News digest | August 2025

Contents

  1. Corporate Law Practice
  2. Tax Law Practice | Tax Alert
  3. Litigation Practice

Corporate Law Practice

Commercial Code repealed: new business rules come into force

Starting August 28, 2025, the Commercial Code of Ukraine will cease to apply, in accordance with Law No. 4196-IX, adopted on January 9, 2025. A three-year transitional period will commence simultaneously, during which reforms will gradually take effect, allowing businesses sufficient time to adapt.

Under the new rules, all legal relations previously governed by the Commercial Code will now fall under the Civil Code of Ukraine and other special laws. Even if a contract contains a reference to the Commercial Code, its provisions will no longer apply.

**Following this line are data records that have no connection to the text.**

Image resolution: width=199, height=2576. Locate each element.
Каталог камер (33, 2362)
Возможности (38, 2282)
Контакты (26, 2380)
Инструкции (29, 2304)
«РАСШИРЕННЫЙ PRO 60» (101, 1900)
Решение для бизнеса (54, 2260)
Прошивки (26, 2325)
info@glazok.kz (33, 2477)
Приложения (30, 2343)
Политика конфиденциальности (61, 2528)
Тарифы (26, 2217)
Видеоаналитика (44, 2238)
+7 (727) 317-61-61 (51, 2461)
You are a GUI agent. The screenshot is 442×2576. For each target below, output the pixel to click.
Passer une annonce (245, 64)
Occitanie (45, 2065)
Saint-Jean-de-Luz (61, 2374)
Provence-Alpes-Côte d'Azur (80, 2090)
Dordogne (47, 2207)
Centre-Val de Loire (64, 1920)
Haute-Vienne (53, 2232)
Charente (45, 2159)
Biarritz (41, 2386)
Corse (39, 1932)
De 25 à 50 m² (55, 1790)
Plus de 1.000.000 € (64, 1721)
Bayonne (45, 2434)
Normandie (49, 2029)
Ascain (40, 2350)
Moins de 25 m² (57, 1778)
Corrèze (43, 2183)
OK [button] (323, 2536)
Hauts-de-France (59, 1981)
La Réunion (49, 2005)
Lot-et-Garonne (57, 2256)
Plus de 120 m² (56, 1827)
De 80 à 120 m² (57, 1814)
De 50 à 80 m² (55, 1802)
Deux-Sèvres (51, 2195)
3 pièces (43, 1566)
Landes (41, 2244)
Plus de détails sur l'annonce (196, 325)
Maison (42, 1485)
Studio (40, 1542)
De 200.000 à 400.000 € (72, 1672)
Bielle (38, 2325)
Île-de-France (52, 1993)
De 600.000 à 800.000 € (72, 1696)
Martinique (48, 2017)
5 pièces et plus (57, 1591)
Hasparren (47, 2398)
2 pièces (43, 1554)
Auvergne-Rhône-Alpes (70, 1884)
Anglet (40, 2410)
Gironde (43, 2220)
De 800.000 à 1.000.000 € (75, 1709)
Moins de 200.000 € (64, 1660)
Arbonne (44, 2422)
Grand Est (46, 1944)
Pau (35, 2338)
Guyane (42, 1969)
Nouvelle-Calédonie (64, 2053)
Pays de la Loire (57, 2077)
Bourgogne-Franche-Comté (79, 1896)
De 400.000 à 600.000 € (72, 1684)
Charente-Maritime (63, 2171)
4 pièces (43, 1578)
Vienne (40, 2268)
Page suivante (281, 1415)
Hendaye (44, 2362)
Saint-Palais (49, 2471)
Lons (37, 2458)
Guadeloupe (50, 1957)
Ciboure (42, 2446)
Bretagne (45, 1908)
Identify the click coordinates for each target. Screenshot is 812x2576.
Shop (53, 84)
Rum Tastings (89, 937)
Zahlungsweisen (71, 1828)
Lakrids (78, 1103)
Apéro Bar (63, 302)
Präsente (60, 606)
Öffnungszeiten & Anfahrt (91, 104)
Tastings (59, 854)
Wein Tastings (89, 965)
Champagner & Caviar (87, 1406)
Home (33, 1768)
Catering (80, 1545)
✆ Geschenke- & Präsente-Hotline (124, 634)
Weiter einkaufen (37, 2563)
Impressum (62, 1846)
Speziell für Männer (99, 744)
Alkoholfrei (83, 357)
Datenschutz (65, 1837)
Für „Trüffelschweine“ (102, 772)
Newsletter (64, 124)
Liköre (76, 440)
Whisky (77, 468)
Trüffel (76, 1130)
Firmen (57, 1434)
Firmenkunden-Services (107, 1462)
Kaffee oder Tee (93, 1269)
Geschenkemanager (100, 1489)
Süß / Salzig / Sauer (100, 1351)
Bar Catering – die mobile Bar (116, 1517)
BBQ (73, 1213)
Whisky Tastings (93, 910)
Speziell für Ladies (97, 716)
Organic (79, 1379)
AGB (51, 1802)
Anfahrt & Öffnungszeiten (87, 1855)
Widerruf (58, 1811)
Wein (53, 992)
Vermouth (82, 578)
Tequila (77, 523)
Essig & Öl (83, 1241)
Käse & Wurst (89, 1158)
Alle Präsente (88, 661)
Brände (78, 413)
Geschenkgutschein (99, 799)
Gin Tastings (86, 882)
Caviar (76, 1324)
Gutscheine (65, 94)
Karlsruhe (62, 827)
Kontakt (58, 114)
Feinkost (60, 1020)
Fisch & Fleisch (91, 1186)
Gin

From 28 August, it will no longer be permitted to register new legal entities in the forms of state, communal, or private enterprises; subsidiaries; or enterprises established by civic organisations or cooperatives.

Existing state and communal enterprises will have until 28 February 2026 to either transform into limited liability or joint-stock companies, liquidate, or restructure into another form. If no action is taken, their assets will be transferred to the State Property Fund.

The special rights to “economic control” and “operational management” currently available to state entities will be gradually phased out over the next three years. These will be replaced with standard private law models such as ownership, lease, or usufruct.

Additionally, all state and communal enterprises must publicly disclose their financial statements by February 28, 2026.

Changes are also coming to corporate governance: general meeting decisions must be approved by a majority of all shareholders (not just those present). Where a company has a sole participant, they may independently manage the LLC. The law introduces fiduciary duties for company officers.

President signed the Law on the possibility of creating additional capital for LLCs and ALCs

On 26 August 2025, President Volodymyr Zelenskyi signed Law No. 4564-IX, which amends the 2018 Law on Limited and Additional Liability Companies (No. 2275-VIII).

Under the new rules, a company’s charter may provide for the establishment of additional capital, which is formed separately from the charter capital through contributions of participants. Such contributions are made without altering the amount of the charter capital or the nominal value of the participants’ shares.

Similar to contributions to the charter capital, contributions to the additional capital may be made in cash, securities, or other property.

The resolution to raise additional contributions is adopted by the general meeting of participants, which determines the contribution amount of each participant. The legal regime of the assets contributed to the additional capital, as well as the rules for their disposal and the regulation of participants’ relations in respect thereof, may be defined in the company’s charter and/or a corporate agreement.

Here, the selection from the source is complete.